King refuses to expand Muslim hearing's scopeBy TOM BRUNE
January 11, 2011
WASHINGTON - Rep. Pete King rejected a call by a key Democrat Monday to expand a hearing on the radicalization of U.S. Muslims to include other homegrown threats after the Arizona rampage this weekend.
But King (R-Seaford), chairman of the House Homeland Security Committee, said he would consider holding a separate hearing on the shootings if authorities link them to an organized group or "any systematic effort in the United States."
The debate over the scope of the controversial hearing set for February occurred as lawmakers attempted to come to grips with the shootings in Tucson that killed six and wounded 14 others, including Rep. Gabrielle Giffords (D-Ariz.), and whether harsh political rhetoric had influenced the gunman.
The committee's top Democrat, Rep. Bennie Thompson of Mississippi, Monday called on King to broaden the hearing to include all forms of domestic terrorism, including the alleged actions of Jared Loughner.
"The chairman of the committee now talks about the Muslim threat, but there is the threat of homegrown terrorists who could be members of some hate group, Klan associated, Aryan Nation associated, or just something they dream up," Thompson said.
Thompson warned against a hearing that would "demonize" Muslims and said the committee should examine if heated rhetoric from tea party and other groups played a role in Tucson.
But King defended the Muslim extremism hearing, which he announced last month to much criticism that it would isolate and stigmatize Muslims by focusing on them to the exclusion of others. He said the Tucson rampage is off-topic.
"The issue of Muslim radicalization is totally different. It's an internal threat, a foreign terrorist group recruiting people to take up arms against the United States," King said.

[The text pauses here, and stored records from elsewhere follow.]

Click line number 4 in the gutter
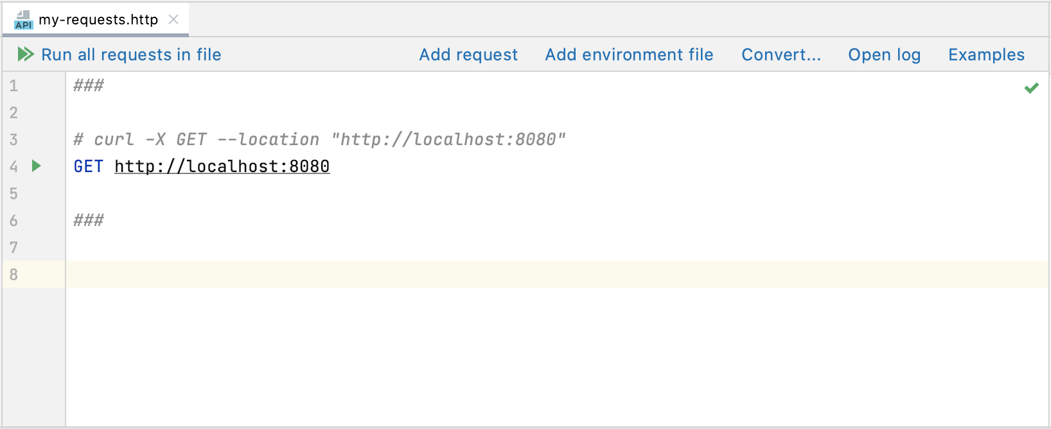This screenshot has height=429, width=1051. (13, 166)
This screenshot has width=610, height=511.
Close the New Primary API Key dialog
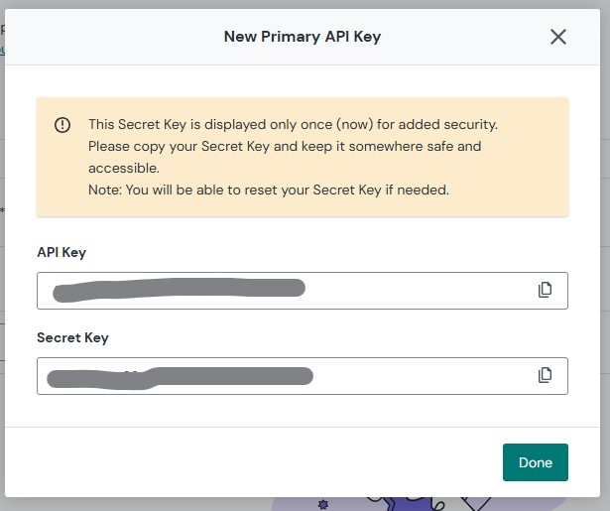[558, 37]
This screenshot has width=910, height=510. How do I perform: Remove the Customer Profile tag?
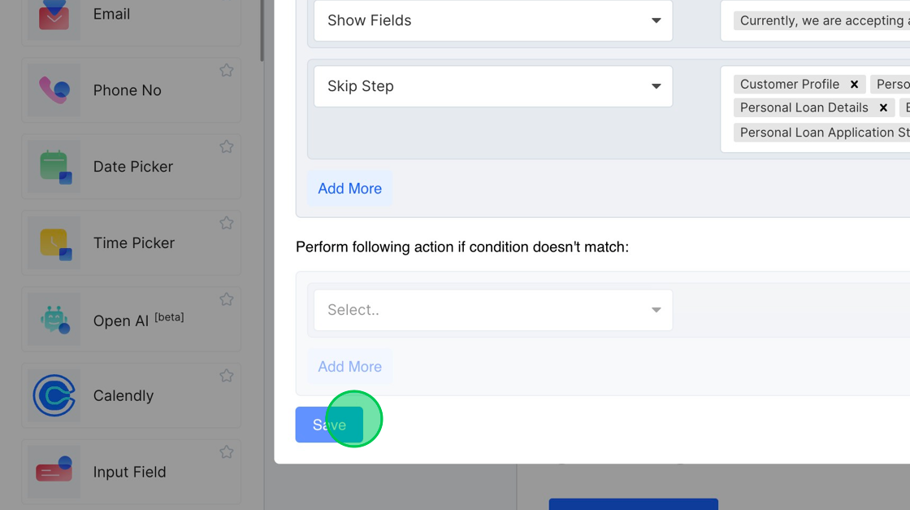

"We've always had throughout our history deranged people taking up arms," he said.
The Arizona shooter and his motive aren't known, King said. Homeland Security Secretary Janet Napolitano said she'd give him a report on it. "We may, after a report comes in, have a separate hearing on it," he said.
In 1995, King broke with his party and called for a hearing on militia groups after investigators tied them to the deadly bombing of Oklahoma City's Murrah Federal Building.
King was the first House Republican to denounce the militia groups, calling them "wackos" and "dangerous."
King said he sees some similarities between then and now, but said he has not seen a definitive connection between today's rhetoric and the deadly rampage in Tucson.